Exercise objective:
Read the records and write them out again exactly.

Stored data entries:
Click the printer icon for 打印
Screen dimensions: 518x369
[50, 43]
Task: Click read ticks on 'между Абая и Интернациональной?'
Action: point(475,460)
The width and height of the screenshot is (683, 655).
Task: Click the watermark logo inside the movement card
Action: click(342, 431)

Output for this task:
Click the printer icon for 打印
Screen dimensions: 518x369
[50, 43]
Task: Click read ticks on 'между Абая и Интернациональной?'
Action: point(475,460)
The width and height of the screenshot is (683, 655).
Task: Click the watermark logo inside the movement card
Action: click(342, 431)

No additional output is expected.